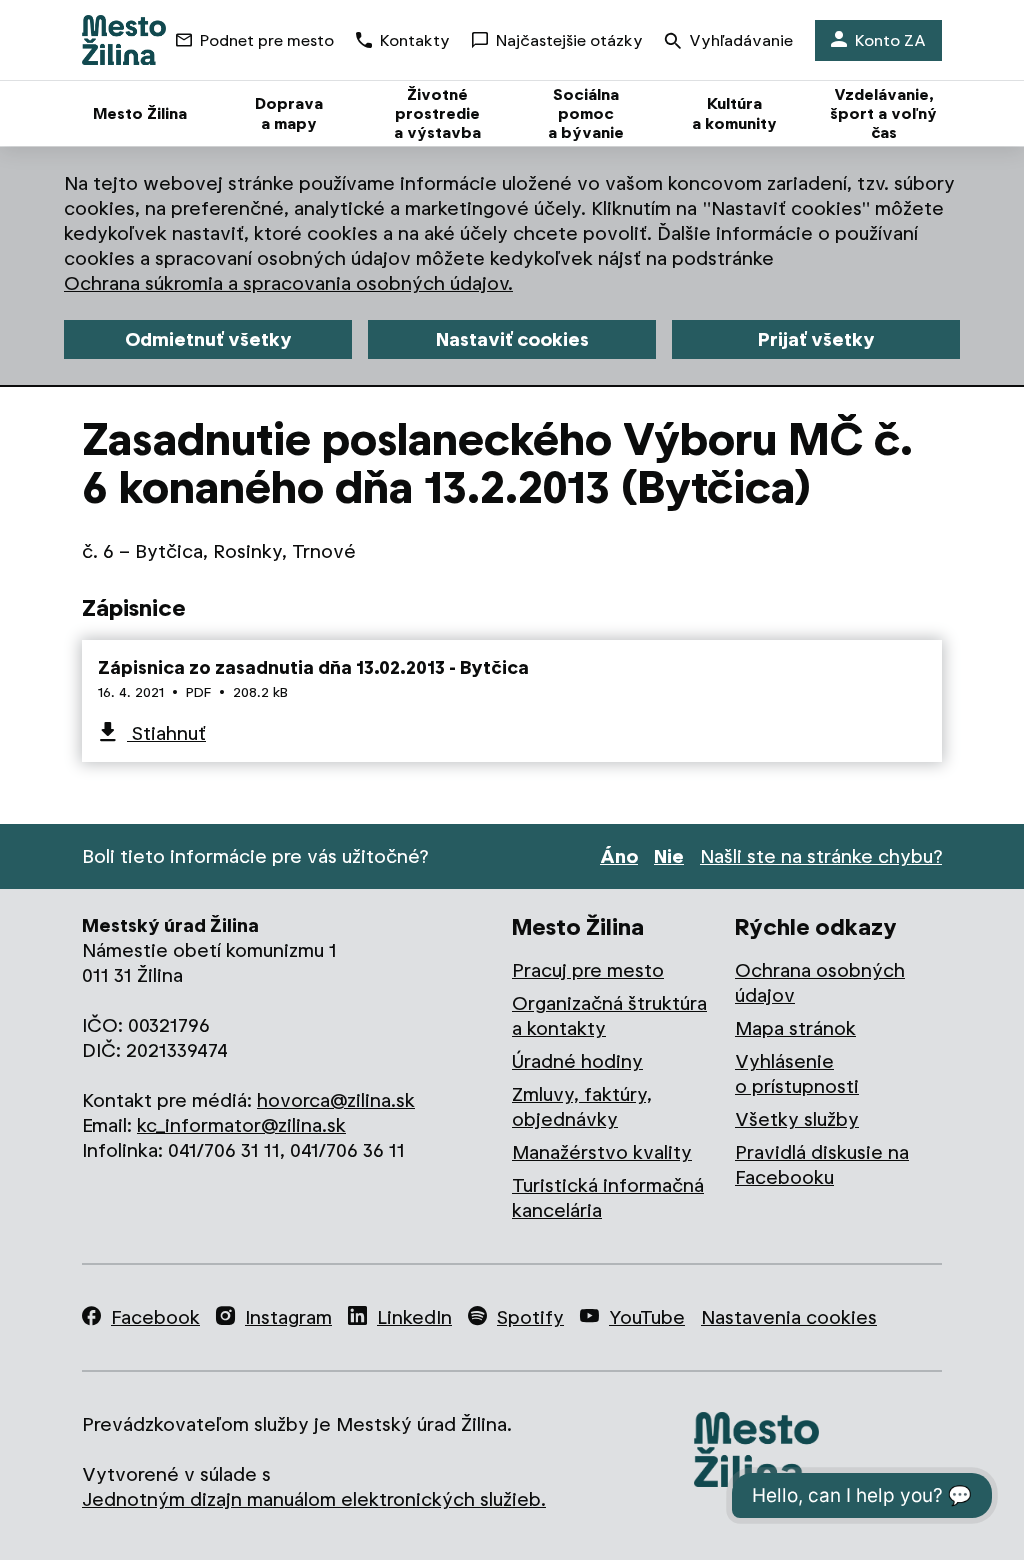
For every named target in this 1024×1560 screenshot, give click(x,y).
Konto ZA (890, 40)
...
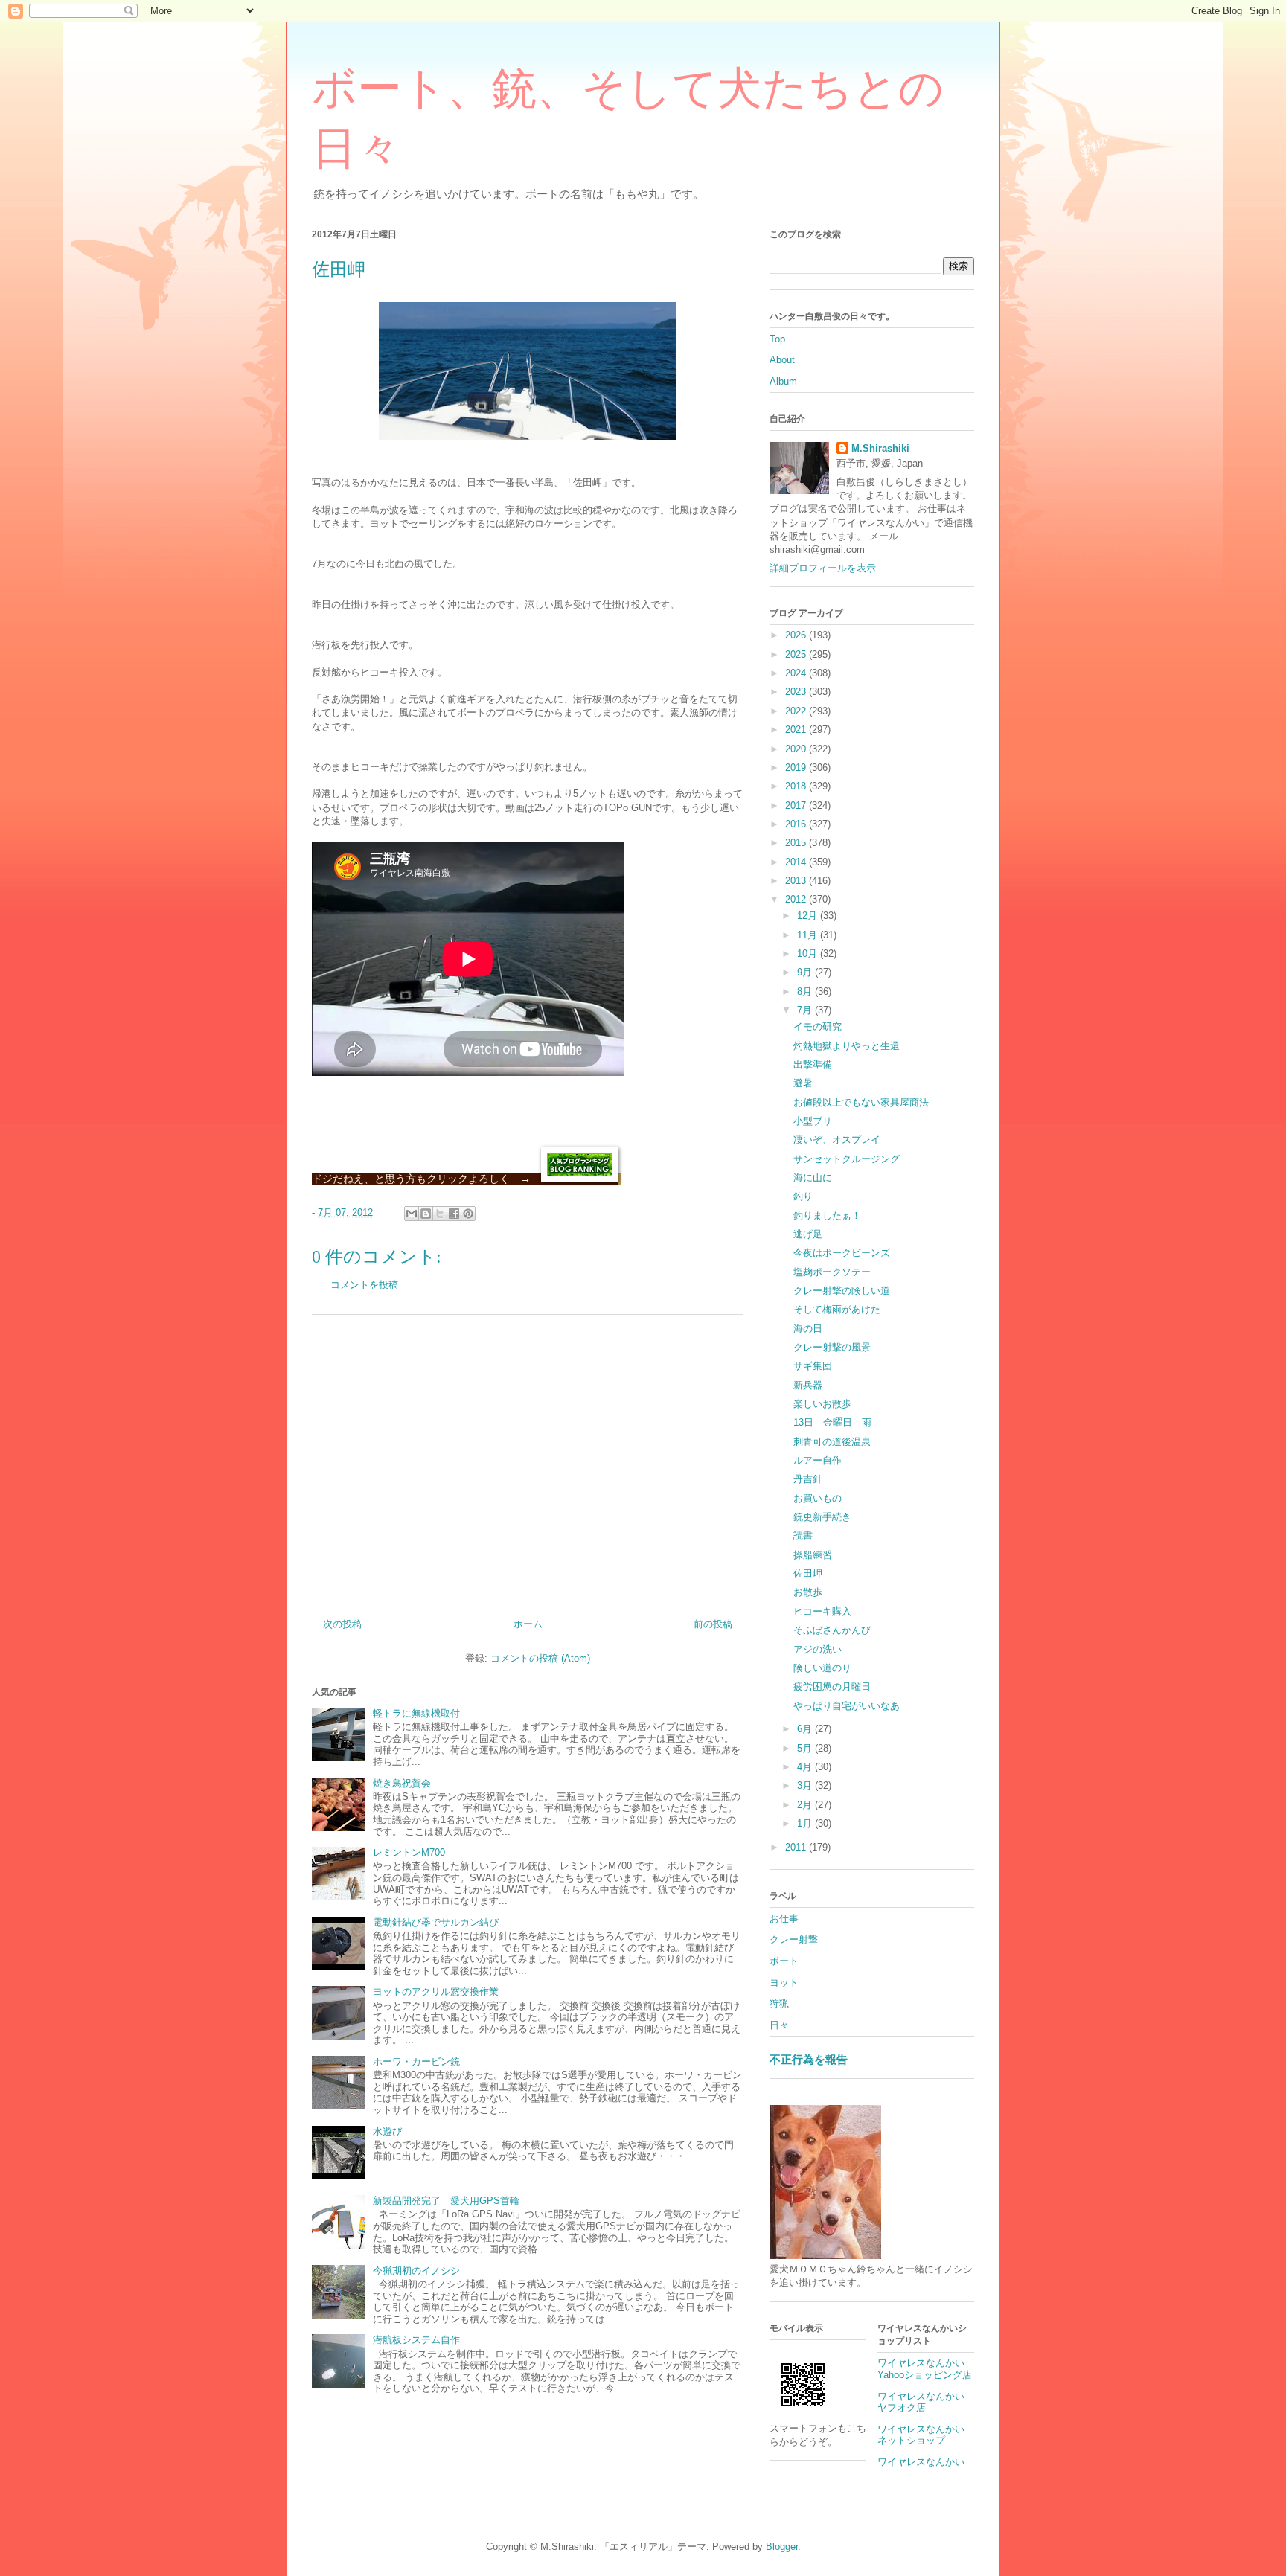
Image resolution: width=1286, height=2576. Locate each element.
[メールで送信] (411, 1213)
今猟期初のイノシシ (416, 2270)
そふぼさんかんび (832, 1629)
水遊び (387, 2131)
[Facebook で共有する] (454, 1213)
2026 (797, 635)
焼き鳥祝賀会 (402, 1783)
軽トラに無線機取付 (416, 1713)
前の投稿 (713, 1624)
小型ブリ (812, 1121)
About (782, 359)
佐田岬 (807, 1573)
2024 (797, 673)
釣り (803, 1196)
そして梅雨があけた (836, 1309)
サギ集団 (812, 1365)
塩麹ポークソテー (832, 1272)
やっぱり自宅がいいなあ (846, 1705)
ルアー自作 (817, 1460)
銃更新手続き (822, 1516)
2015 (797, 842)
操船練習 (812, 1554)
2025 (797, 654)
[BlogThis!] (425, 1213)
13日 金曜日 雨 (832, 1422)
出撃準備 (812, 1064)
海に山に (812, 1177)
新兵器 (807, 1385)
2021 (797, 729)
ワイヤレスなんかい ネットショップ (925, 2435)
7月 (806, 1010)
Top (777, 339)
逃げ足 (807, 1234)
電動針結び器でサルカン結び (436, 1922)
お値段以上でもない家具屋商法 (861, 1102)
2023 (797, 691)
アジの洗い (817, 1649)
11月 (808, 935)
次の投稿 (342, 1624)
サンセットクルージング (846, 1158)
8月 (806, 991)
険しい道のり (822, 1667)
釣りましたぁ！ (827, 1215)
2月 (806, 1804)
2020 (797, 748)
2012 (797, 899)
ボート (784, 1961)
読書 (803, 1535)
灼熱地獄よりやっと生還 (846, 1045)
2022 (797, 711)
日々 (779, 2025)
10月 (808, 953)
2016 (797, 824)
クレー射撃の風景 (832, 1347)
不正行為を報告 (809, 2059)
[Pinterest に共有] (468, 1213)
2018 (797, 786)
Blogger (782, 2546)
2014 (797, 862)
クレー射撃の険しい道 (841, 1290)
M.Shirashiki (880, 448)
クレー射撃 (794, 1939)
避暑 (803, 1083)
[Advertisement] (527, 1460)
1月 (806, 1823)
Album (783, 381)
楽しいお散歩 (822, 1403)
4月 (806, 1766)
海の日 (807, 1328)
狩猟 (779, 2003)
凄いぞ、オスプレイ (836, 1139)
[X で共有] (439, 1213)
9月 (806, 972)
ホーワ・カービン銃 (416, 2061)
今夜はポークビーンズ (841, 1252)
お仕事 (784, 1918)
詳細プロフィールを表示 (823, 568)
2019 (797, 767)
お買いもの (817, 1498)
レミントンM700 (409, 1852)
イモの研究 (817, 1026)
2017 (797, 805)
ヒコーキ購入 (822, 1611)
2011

WORK ITEM | Reproduce, word for word and in full, only the lines above that start at the line with "For every named" and run through the line with "Konto ZA (890, 40)", both ends included.

RESULT OF THIS TASK |
For every named target in this 1024×1560 screenshot, give click(x,y).
Konto ZA (890, 40)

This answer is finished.